=== TASK ITEM ===
Exactly the lines from the one with "Tick the Dangerous Goods checkbox" to the end of the entries should appear in your answer, retyped word for word.

■ ■ ■ ■ ■ ■ ■

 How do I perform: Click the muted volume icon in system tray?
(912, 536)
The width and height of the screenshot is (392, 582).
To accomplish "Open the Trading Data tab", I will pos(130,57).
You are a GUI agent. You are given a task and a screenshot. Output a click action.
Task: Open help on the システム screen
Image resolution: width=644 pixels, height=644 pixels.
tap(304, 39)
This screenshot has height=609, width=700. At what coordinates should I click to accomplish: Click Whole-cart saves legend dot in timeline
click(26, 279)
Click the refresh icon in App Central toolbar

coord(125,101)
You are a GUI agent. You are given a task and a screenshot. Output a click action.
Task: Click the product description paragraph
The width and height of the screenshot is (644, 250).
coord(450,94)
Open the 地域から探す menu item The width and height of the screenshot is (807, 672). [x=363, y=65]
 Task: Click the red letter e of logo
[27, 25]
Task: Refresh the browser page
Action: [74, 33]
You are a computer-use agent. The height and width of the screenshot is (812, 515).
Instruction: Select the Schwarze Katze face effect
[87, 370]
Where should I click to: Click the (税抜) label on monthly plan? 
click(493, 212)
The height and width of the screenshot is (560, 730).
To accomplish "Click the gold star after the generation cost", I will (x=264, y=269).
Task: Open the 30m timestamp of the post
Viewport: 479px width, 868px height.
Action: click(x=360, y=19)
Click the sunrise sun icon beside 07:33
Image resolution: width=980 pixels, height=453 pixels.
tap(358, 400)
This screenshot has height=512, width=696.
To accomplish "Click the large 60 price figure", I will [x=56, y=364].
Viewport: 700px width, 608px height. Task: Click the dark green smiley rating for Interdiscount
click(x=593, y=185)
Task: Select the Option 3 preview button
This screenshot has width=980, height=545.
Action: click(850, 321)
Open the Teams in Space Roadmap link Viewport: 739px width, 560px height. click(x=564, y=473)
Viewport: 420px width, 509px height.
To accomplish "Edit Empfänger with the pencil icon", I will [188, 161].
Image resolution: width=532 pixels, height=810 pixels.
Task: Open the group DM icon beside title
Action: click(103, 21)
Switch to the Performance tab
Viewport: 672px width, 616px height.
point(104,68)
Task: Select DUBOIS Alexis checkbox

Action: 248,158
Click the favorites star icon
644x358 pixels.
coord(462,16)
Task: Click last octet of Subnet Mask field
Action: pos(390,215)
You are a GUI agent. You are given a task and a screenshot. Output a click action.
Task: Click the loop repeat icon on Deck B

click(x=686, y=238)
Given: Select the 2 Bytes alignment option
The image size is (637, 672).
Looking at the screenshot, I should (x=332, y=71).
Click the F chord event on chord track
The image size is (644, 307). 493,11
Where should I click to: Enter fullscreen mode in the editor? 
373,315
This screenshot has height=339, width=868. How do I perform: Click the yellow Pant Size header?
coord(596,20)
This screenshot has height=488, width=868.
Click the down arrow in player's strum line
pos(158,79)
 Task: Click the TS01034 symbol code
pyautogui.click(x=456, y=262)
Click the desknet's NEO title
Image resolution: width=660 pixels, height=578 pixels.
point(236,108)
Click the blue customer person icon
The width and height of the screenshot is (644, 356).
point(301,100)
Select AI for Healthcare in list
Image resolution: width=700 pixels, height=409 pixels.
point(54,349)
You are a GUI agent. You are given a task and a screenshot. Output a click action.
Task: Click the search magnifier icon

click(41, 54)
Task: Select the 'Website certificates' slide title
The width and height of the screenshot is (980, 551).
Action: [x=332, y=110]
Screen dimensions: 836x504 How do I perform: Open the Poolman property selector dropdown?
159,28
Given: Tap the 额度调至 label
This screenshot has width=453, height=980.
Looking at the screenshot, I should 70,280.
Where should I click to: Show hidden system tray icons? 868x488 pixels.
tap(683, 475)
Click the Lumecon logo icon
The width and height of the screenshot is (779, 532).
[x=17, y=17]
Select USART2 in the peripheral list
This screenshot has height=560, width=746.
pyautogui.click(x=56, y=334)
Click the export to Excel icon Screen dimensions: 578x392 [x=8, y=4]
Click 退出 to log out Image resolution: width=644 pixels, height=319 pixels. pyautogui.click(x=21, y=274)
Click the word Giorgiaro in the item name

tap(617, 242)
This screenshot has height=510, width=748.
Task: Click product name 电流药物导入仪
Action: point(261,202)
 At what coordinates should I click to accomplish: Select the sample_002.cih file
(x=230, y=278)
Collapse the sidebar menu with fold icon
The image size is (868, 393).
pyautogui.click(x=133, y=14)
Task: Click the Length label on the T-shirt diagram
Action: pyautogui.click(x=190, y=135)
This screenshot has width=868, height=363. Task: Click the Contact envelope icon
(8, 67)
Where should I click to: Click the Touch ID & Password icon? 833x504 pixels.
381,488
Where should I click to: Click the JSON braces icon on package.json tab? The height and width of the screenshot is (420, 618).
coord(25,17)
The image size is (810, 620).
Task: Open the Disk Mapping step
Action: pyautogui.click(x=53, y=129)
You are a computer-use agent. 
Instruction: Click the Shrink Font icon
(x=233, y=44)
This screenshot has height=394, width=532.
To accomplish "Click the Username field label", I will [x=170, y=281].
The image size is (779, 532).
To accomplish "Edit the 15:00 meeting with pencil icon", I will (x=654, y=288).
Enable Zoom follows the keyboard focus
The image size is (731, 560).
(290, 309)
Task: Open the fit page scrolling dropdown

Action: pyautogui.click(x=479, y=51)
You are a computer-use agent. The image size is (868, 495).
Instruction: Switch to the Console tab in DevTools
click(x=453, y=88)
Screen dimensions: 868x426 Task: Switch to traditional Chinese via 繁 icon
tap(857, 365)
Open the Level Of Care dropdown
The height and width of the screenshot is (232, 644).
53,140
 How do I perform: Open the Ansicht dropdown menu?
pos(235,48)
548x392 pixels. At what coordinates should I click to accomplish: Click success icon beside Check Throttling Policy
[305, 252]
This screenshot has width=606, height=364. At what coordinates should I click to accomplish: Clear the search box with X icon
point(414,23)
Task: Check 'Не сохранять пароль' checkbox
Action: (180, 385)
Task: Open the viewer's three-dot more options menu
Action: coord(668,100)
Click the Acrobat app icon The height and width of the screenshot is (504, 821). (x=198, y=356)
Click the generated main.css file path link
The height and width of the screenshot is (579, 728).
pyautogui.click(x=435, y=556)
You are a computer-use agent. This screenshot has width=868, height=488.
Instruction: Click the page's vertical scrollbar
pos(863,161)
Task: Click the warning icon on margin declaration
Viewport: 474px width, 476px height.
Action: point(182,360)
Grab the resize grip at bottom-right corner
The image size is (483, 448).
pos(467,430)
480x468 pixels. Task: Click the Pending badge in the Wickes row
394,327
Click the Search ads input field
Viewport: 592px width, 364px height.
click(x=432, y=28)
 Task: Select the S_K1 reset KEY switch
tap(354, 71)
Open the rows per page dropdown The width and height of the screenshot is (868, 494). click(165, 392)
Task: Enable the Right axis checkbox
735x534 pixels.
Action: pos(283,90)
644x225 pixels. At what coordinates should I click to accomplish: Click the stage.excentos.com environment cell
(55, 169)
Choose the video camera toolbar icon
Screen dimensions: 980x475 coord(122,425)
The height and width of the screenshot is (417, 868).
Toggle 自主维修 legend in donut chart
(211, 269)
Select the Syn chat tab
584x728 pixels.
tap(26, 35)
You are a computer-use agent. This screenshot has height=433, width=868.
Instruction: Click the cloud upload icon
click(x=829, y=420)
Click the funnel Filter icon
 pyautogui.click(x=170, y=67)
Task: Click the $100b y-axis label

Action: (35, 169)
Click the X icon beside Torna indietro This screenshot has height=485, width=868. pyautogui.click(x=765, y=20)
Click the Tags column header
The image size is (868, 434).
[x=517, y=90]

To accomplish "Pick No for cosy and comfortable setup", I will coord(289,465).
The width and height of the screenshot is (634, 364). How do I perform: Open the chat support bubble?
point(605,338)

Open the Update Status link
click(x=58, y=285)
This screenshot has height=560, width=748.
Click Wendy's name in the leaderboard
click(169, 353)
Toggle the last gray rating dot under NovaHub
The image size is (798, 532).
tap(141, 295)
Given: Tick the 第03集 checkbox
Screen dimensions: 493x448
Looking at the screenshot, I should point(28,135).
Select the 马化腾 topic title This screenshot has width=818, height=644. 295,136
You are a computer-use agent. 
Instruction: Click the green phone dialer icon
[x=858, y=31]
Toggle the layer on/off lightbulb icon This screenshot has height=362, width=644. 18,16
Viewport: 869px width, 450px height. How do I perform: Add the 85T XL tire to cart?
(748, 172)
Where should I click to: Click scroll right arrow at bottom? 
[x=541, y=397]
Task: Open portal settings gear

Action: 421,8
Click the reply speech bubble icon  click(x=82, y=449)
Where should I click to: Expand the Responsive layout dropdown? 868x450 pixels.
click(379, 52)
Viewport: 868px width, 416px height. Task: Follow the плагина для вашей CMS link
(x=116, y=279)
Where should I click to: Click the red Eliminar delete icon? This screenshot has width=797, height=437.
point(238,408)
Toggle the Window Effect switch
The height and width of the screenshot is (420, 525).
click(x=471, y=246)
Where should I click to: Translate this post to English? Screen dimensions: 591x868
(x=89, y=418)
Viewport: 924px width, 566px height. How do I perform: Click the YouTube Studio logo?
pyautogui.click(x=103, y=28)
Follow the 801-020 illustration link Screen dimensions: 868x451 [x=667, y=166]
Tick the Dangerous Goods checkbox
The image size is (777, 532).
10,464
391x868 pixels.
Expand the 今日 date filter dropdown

■ ■ ■ ■ ■ ■ ■

=== TASK ANSWER ===
Tick the Dangerous Goods checkbox
The image size is (777, 532).
10,464
391x868 pixels.
Expand the 今日 date filter dropdown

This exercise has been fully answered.